Data synthesis is also more elaborate, with two complementary pipelines:

  • Corpus-based pipeline: high-volume QA from knowledge graph subgraphs
  • WebHop pipeline: structured reasoning trees with web expansion, hierarchical solvability verification, and adaptive leaf obfuscation to prevent shortcut solutions

MiroThinker-H1 adds verification on top:

  • Local Verifier: at each step, prompts the agent to explore paths it would not naturally choose, countering the model's probability bias toward habitual thinking
  • Global Verifier: audits the complete evidence chain before the agent commits to a final answer. If evidence is insufficient, the agent is asked to continue rather than deliver a premature response
Core insightMake each step more reliable (mid-training), then add verification at both local and global levels
TrainingMid-training + SFT + DPO + RL
BrowseCompSOTA at time of publication

Comparison

The three papers are complementary rather than competing. They target different bottlenecks in the search agent stack:

DimensionAgentFoldOpenSeeker-v2MiroThinker-H1
Core questionHow to manage context?What data to train on?How to train and verify?
ApproachLearned context foldingHigh-difficulty data synthesis4-stage training + dual verification
Training costLow (SFT only)Low (SFT only)High (mid-train + SFT + DPO + RL)
Inference costLow (compact context)StandardHigh (verification overhead)
Key innovationMulti-scale folding directivesMinimum-difficulty filteringLocal + global verifiers

OpenSeeker-v2 explicitly positions itself as orthogonal to the other two, noting that its focus is data quality within the standard ReAct paradigm, while AgentFold and MiroThinker innovate on context management and training methodology respectively.

Takeaways

  1. Context is the bottleneck for long-horizon agents. Both AgentFold and MiroThinker address this, just differently: AgentFold learns to fold, MiroThinker uses a sliding window with episode restarts.

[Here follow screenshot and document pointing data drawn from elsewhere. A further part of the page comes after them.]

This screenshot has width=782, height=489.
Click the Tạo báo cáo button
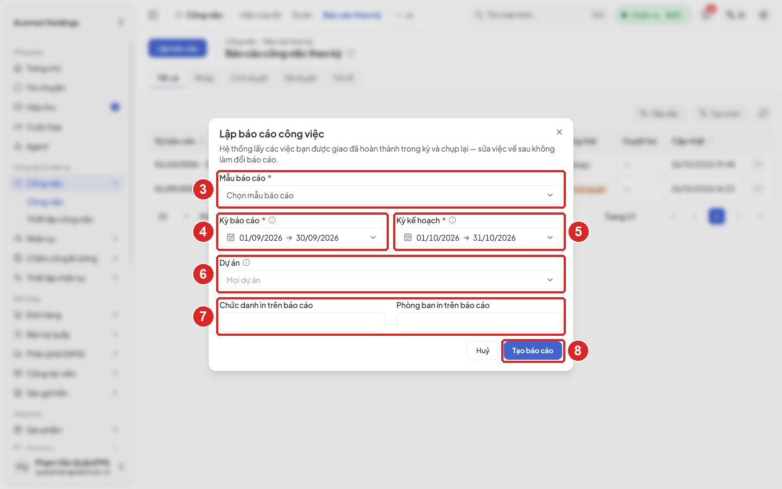click(533, 350)
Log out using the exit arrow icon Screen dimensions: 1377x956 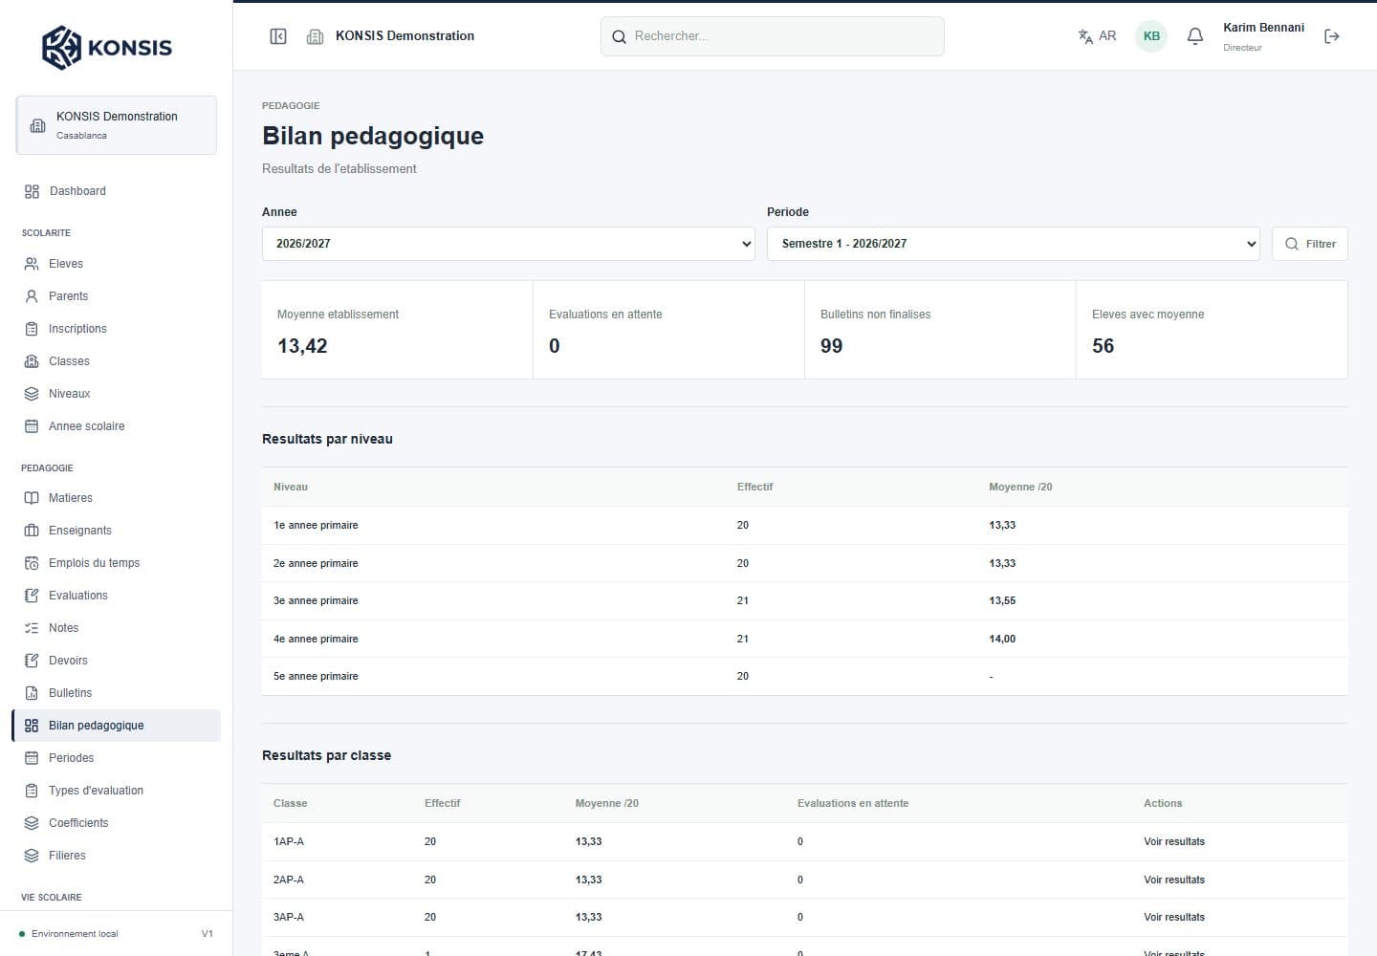click(1331, 36)
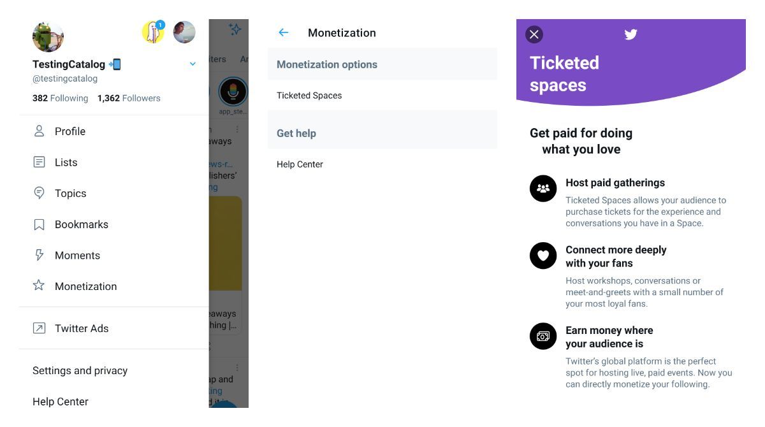Open Bookmarks via its bookmark icon
The image size is (765, 427).
point(40,224)
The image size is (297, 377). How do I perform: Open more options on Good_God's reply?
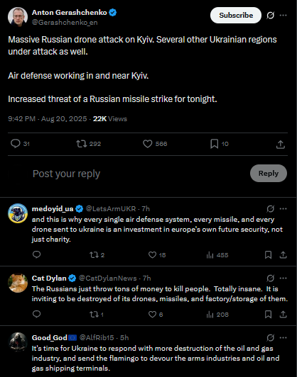pyautogui.click(x=283, y=337)
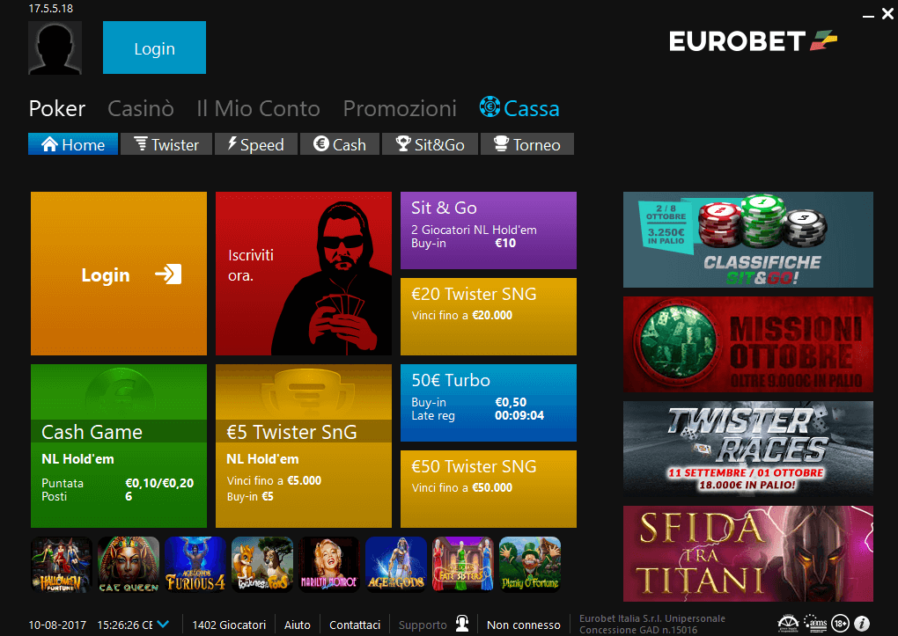Launch the Halloween Fortune game icon
898x636 pixels.
tap(62, 564)
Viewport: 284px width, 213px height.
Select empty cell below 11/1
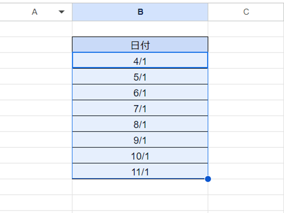point(140,187)
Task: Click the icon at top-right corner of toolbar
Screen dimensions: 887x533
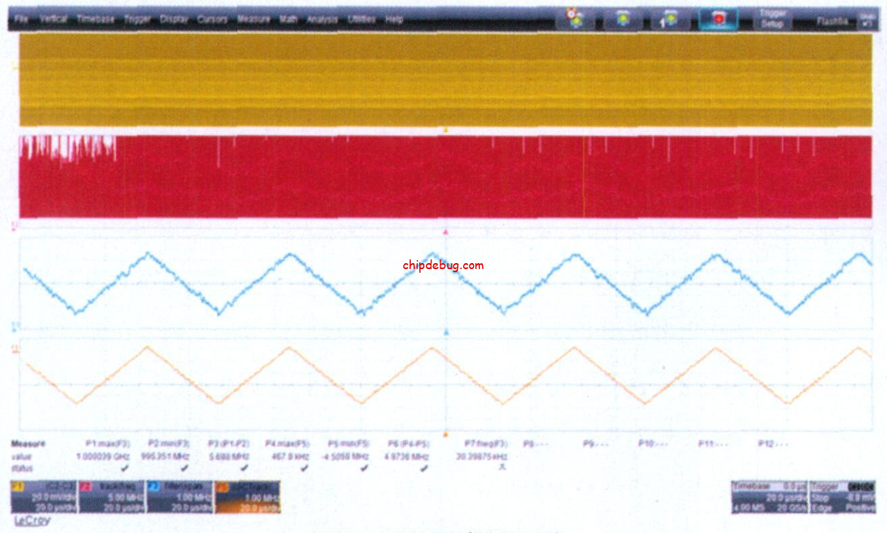Action: click(x=867, y=20)
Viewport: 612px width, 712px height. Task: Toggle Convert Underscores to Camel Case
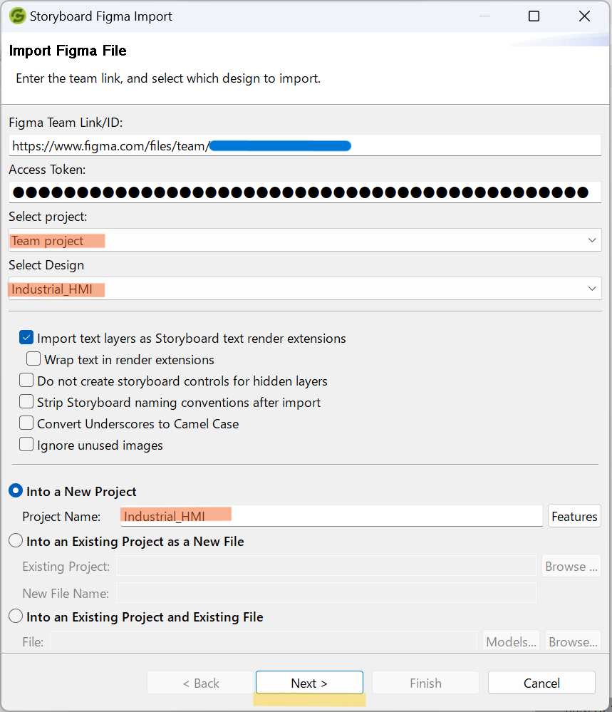(x=26, y=423)
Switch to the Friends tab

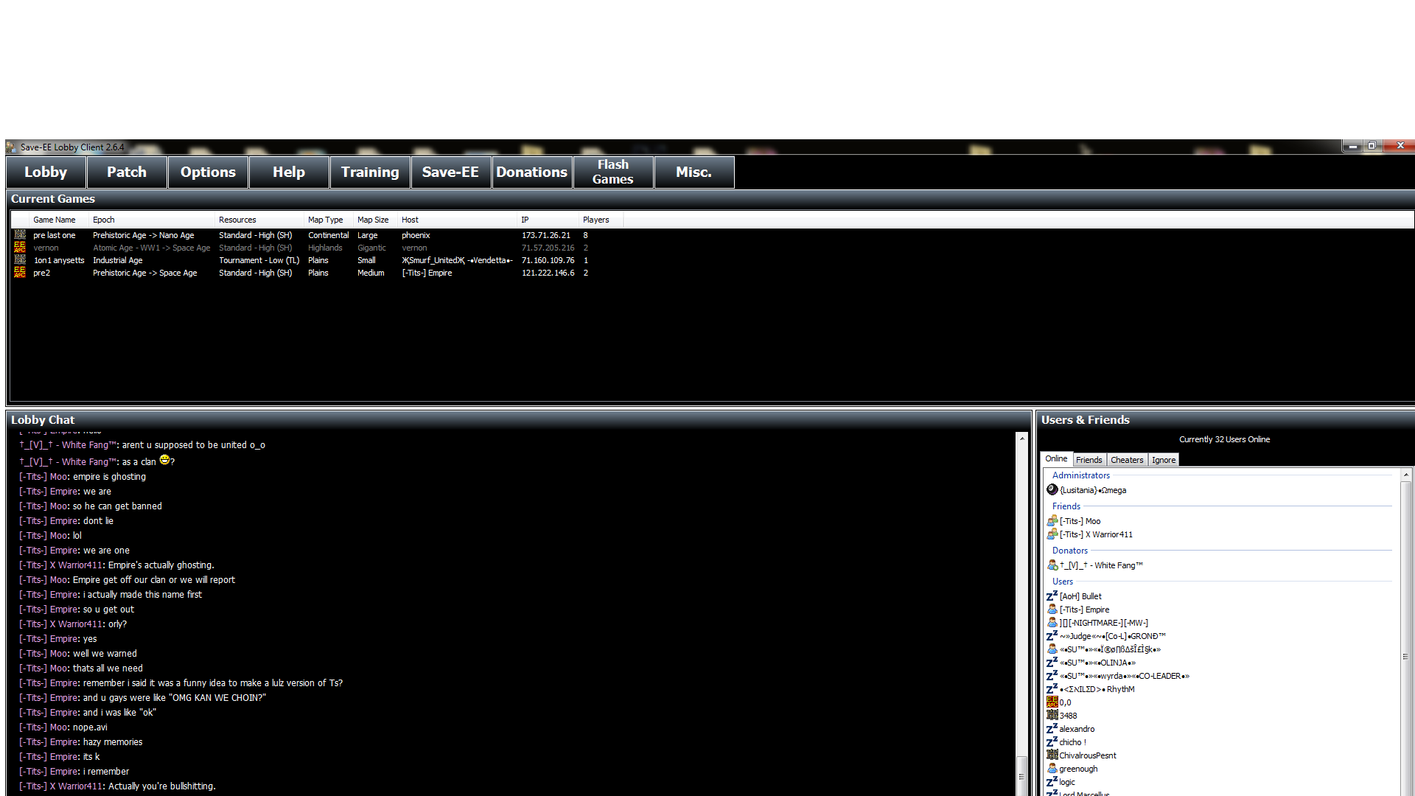point(1089,460)
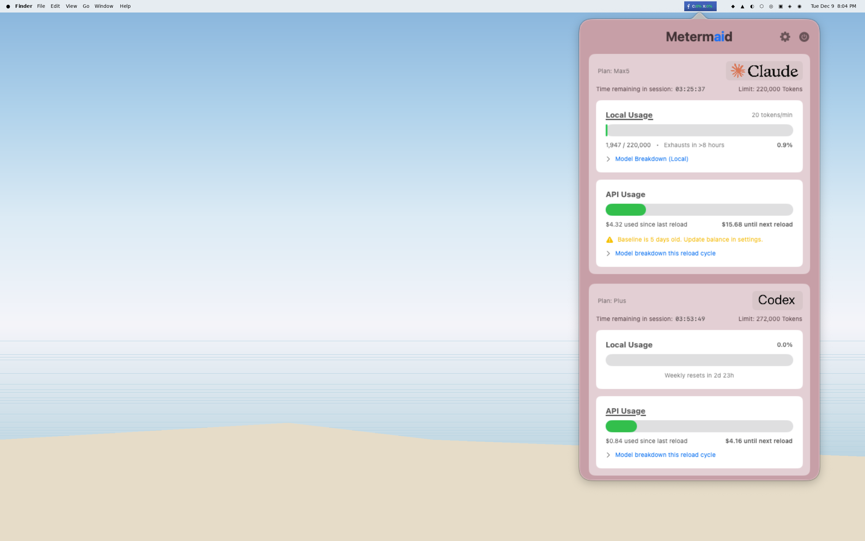Open the Window menu in the menu bar
Image resolution: width=865 pixels, height=541 pixels.
pyautogui.click(x=104, y=6)
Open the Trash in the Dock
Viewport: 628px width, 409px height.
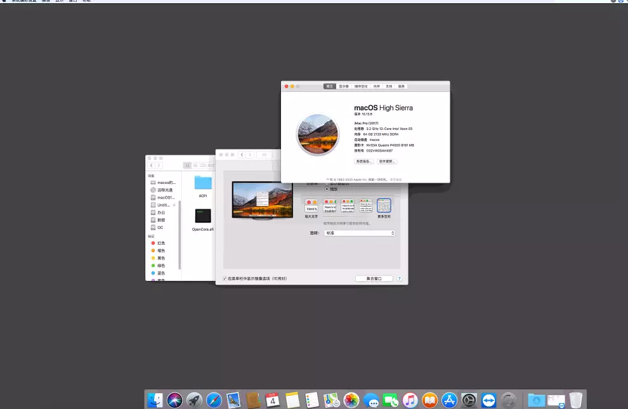pyautogui.click(x=575, y=400)
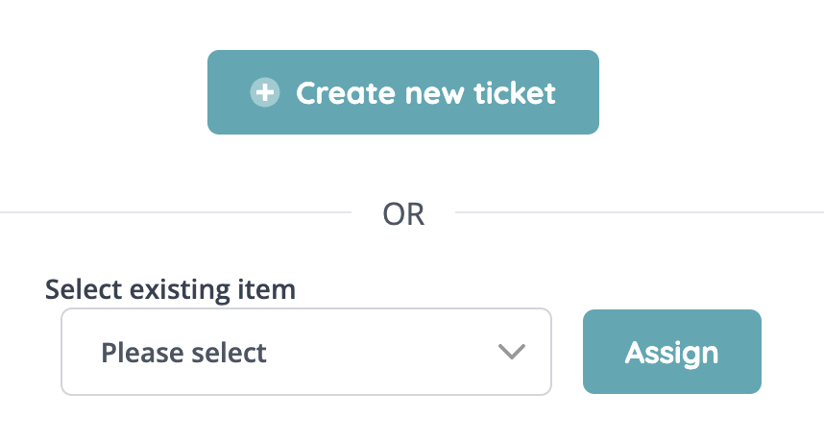Select the white circled plus symbol
824x443 pixels.
[263, 92]
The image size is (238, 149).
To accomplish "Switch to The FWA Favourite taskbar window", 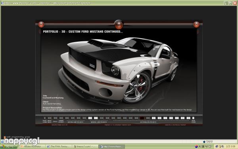I will pos(59,146).
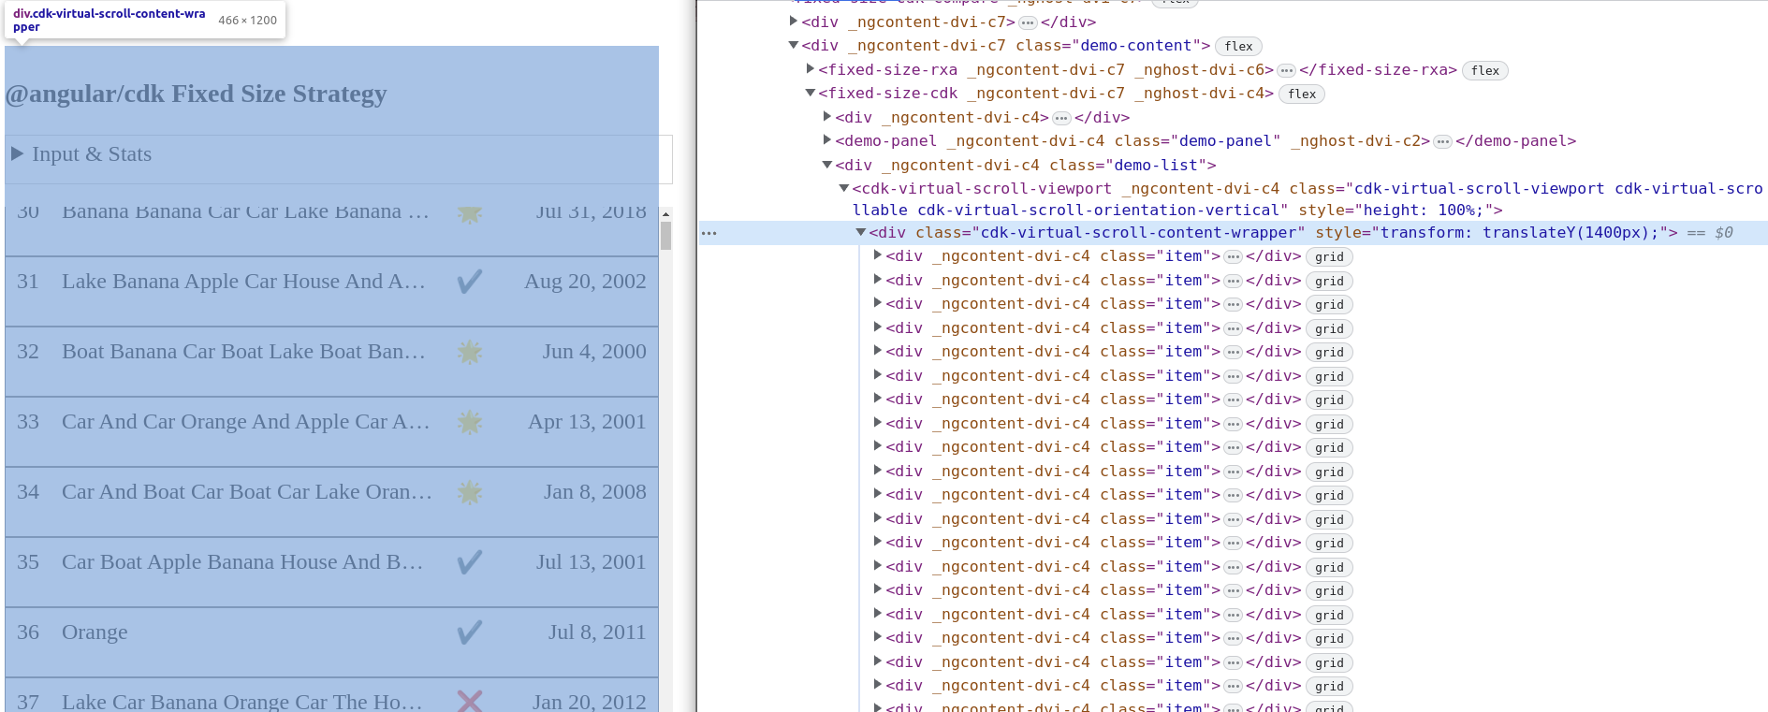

  2. Data quality can substitute for training complexity. OpenSeeker-v2 shows that 10k well-curated examples with SFT alone can match or beat heavily-engineered pipelines. The minimum difficulty floor is the most underappreciated trick.

  3. Verification is cheap relative to generation. MiroThinker-H1 exploits the generation-verification asymmetry: checking whether evidence supports an answer is easier than finding that evidence in the first place.

  4. These approaches compose. Nothing stops you from using high-quality data (OpenSeeker) with context folding (AgentFold) and verification (MiroThinker). The next SOTA will likely combine all three.